Le capitaine ne répondit pas. Il était assis sur le lit, pourpoint ouvert. Il passait lentement une pierre à affûter sur le fil de sa dague. La lumière de la lampe à huile laissait ses yeux dans l’ombre.

— Je m’étonne qu’Alquézar vise si haut, dit Don Francisco qui nettoyait ses besicles sur sa journade. Même par personne interposée, je vois mal un secrétaire du roi s’attaquer au favori.

Guadalmedina but quelques gorgées de muscat et fit claquer sa langue, les sourcils froncés. Puis il essuya sa moustache frisée avec un mouchoir parfumé qu’il sortit de sa manche.

— Ne vous étonnez pas. Ces derniers mois, Alquézar a pris beaucoup d’influence auprès du roi. Il est la créature du Conseil d’Aragon aux membres duquel il rend d’importants services et il a acheté récemment plusieurs conseillers de Castille. De plus, grâce au père Emilio Bocanegra, il a ses appuis parmi les durs du Saint-Office. Il continue à se montrer soumis avec Olivares, mais il est clair qu’il joue son propre jeu… Il devient plus fort et il augmente sa fortune de jour en jour.

— D’où sort-il son argent ? demanda le poète. Alvaro de la Marca haussa encore une fois les épaules. Il avait rempli de tabac la pipe de terre cuite et il l’allumait à la flamme de la lampe. Juan Vicuna aimait pétuner quand il était avec Diego Alatriste. Mais le capitaine n’appréciait guère ces feuilles aromatiques ramenées par les galions des Indes dont l’apothicaire Fadrique vantait chaleureusement les vertus curatives. De son côté, Quevedo préférait priser.

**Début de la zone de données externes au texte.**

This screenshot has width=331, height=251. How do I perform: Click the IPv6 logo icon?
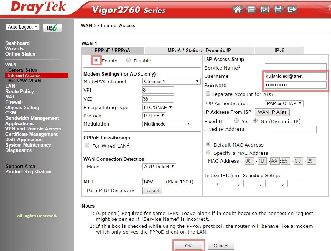52,28
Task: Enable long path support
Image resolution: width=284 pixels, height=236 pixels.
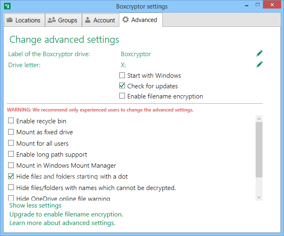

— Personne ne le sait, dit le comte en rejetant la fumée par le nez. Alquézar travaille peut-être pour d’autres. Ce qui est sûr, c’est qu’il a la bourse large et qu’il corrompt tout ce qu’il touche. Jusqu’au favori qui aurait parfaitement pu le renvoyer à Huesca et qui le traite maintenant avec beaucoup d’égards. On dit qu’il aspire à la charge de protonotaire d’Aragon, et même à celle de secrétaire du cabinet privé… S’il y parvient, il sera intouchable.

Diego Alatriste semblait plongé dans ses réflexions. Il posa sur sa paillasse sa pierre à affûter et passa un doigt sur le fil de sa dague. Puis, très lentement, il fit glisser la biscayenne dans son fourreau. Ce n’est qu’alors qu’il leva les yeux vers Guadalmedina.

— Il n’y a donc aucun moyen d’aider Inigo ? Derrière la fumée de la pipe, le comte fit une grimace de pitié.

— J’ai peur que non. Tu sais comme moi que celui qui tombe entre les mains de l’Inquisition se trouve pris dans une machine aussi implacable qu’efficace… – il fronça les sourcils en se caressant le menton d’un air pensif. Ce qui me surprend, c’est qu’ils ne t’aient pas pris.

— Je me cache.

— Je parle d’autre chose. Ils disposent de moyens pour savoir tout ce qu’ils veulent savoir. Mais ils n’ont même pas fouillé ta maison… Ils n’ont donc pas encore de preuves contre toi.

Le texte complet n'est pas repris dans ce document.